My mother had begun to shake, a hand resting upon the dirt wall of the crypt. I had not seen her return to me after making her call, but now she seemed unable to focus on my person at all. Her mouth moved wordlessly, fish-like.
“Look, mum, why don’t you go into the fresh air outside and wait for the police?” Already, the sirens were beginning to bleed through the tense air.
She nodded, tottering out and stumbling her way up the stairs to where the light sky welcomed her. Wishing I had more light to my subject than that little which filtered down, I watched her go, strange worry in my eyes betraying the care. When my sight returned to the ominous gloom-shape, I identified another foot, this one missing two of the middle toes, again at the base of the hideous statue, as if the victim was merely sitting in the solid mortar.
After a minute, I became aware of a multitude of footsteps pressing on the slate-floor above me; I myself held my ground, simply lifting my mother’s torch higher onto the xenolith. Expecting my mother to come screaming down, I kept my back to the door, still searching the faux-stone for any more horrific signs of body-parts. I trembled, cold spreading inside me again, and I tossed my hair, as if its defiance would protect me from more lurking evils.

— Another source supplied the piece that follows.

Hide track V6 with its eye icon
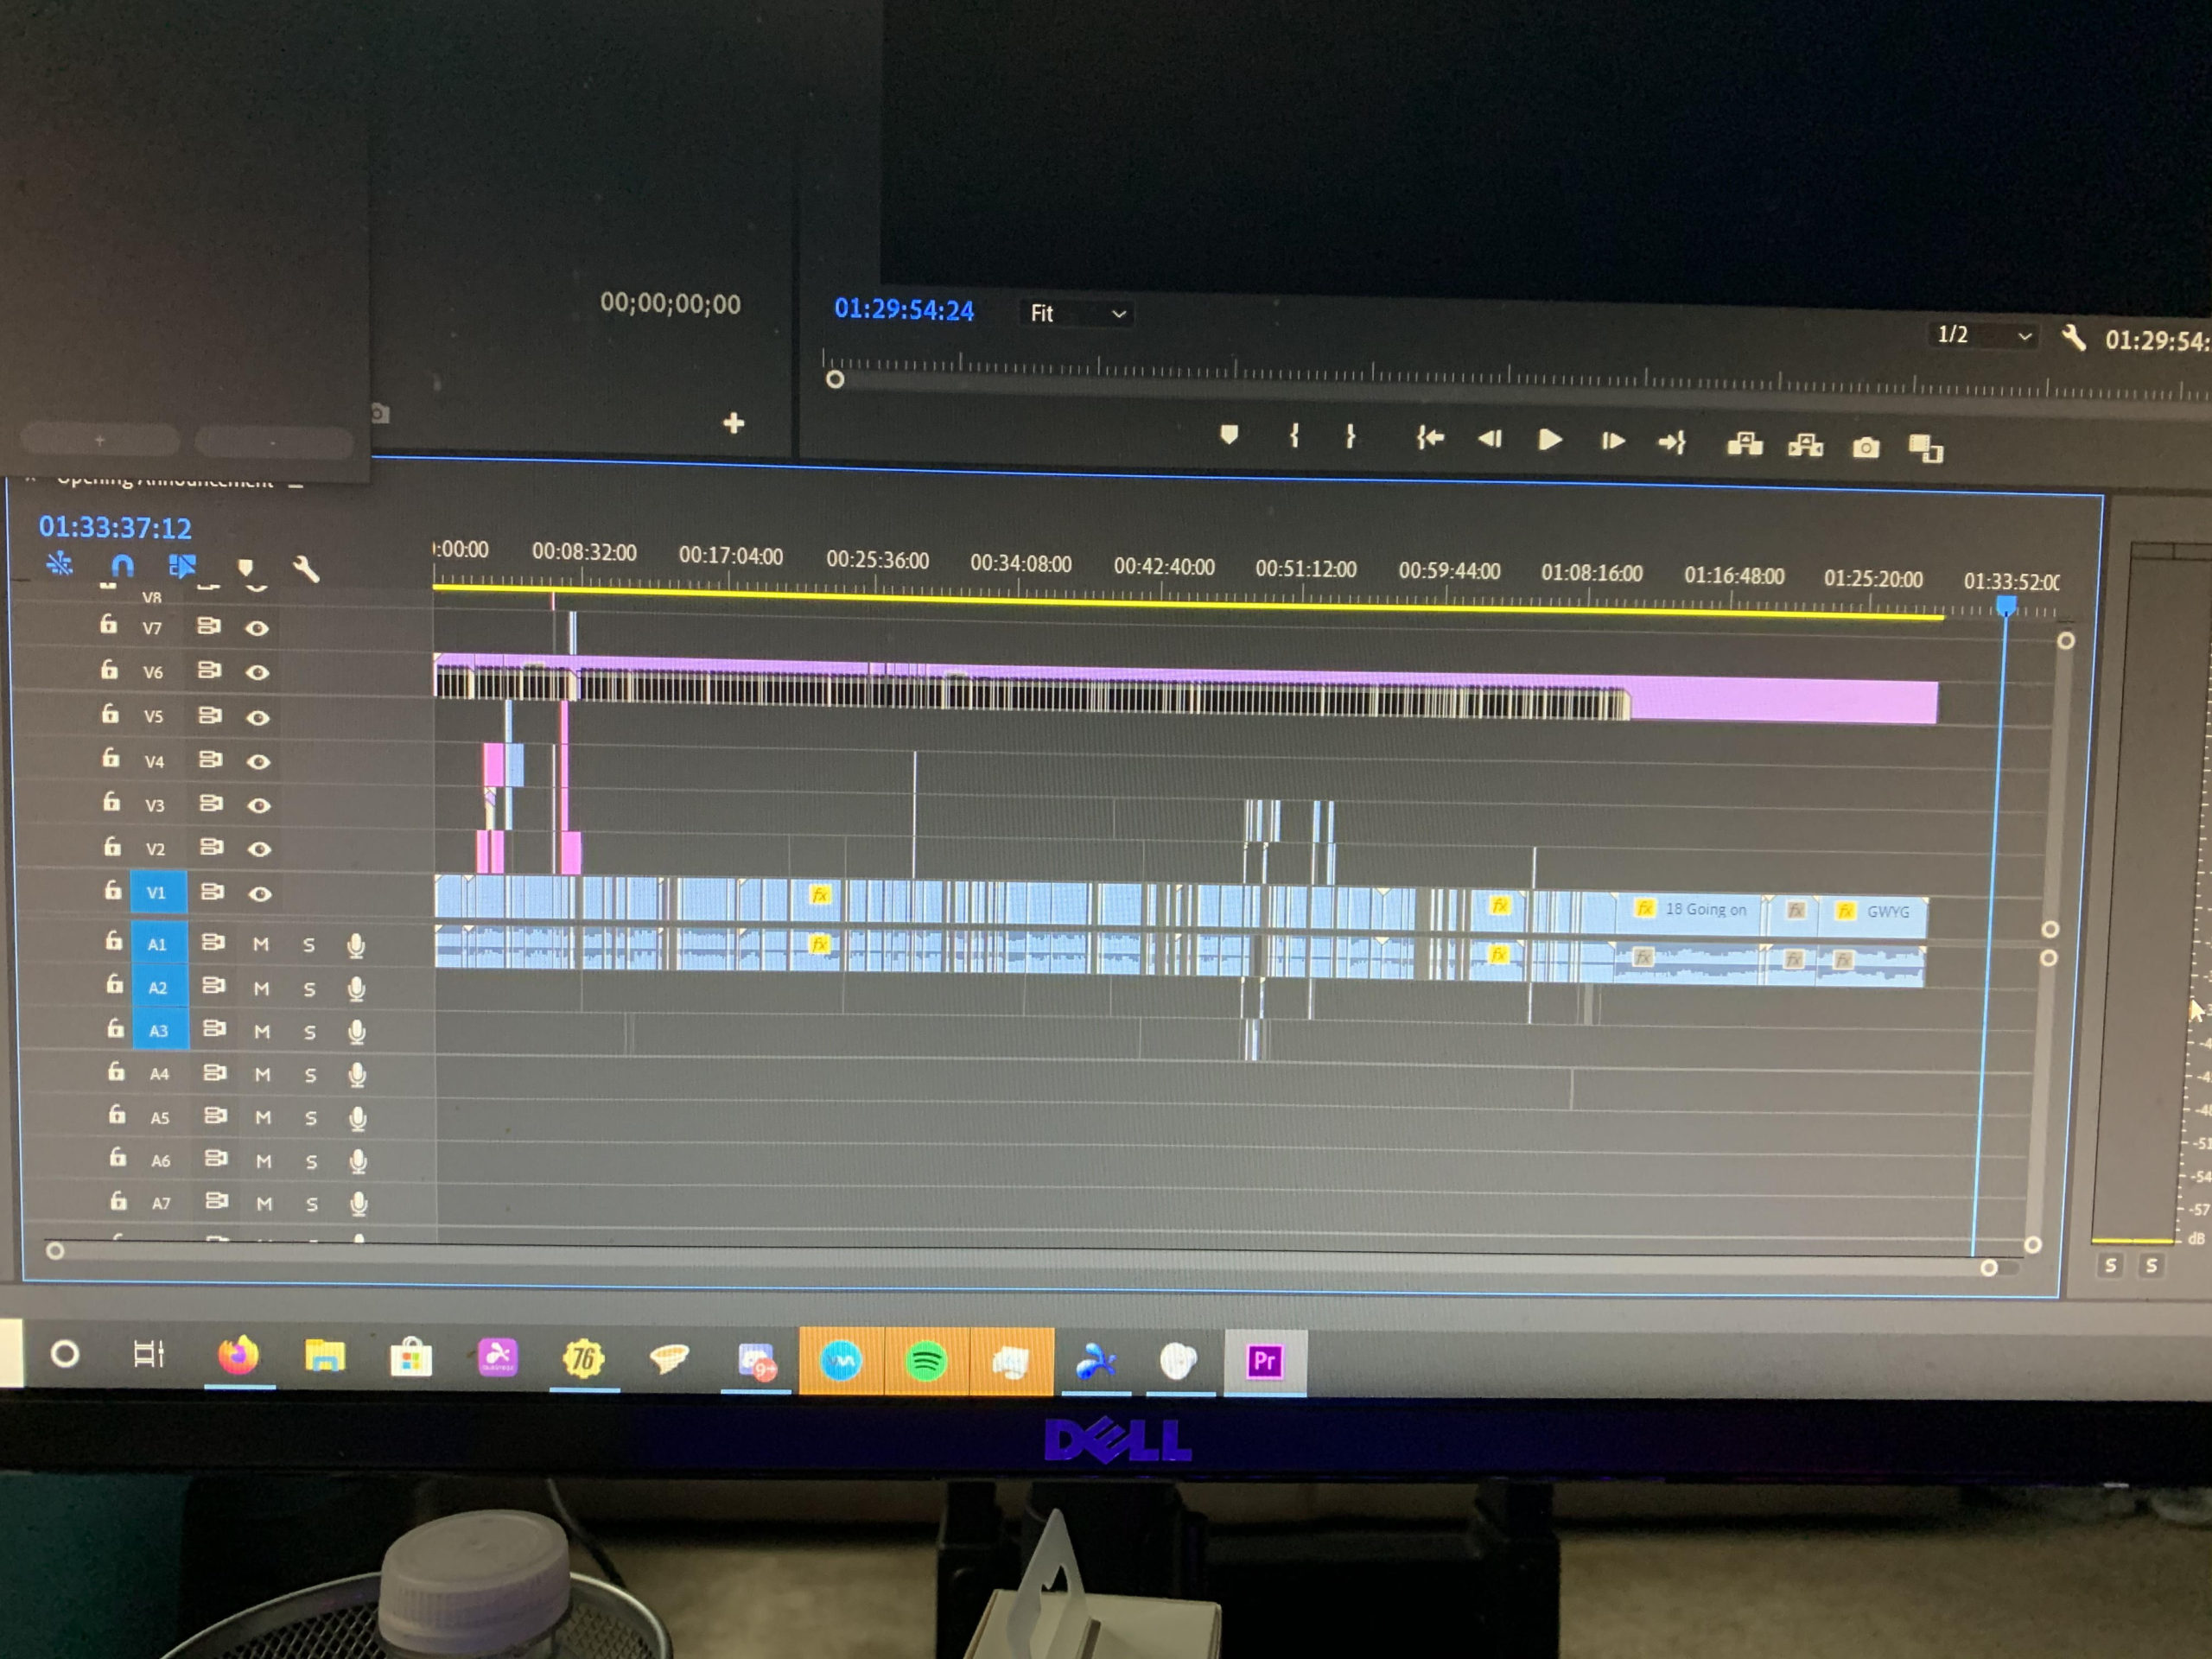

Was it getting darker, chillier in here? The shadow in the entrance did little to bother me, except block out my last remaining light-source. And there, I prayed not, suddenly filled with the extent of my youth and my naivety, suddenly…more afraid. I was no longer fourteen and a scraggly amateur, ‘cosy’ sleuth, but my post as a detective had not made fear any easier to handle.
A beam of light trickled down from the stone roof above, and, as the only warmth I had, I side-stepped into it.
Torchlight, strong-beamed, unlike mine, reflected off the sparkles that adorned my converses, and it reflected through to the block. Company’s voice roused my spirits again.
“Ha. They never learn,” said he in his thick Russian accent.
“Inspector Simnova…” I replied, slowly stepping forward to let the light filter onto my pale skin.
“Well, Miss King, what have we got?”
“Have you ever seen anything like this?” I turned to him, hoping he couldn’t see how grateful I was for his presence.
Before he could properly reply, a column of uniformed police shuffled in efficiently, armed with chisel, unsealed body-bags, plastic, and more of those bright torches. As if they were about to cut into my heart, I felt as if they had invaded this private space.
“Come on, force, let’s see who this poor soul is,” he boomed over the entire cavern.
So the chiselling began. With it, a haunting rhythm that was hammered right into my skull.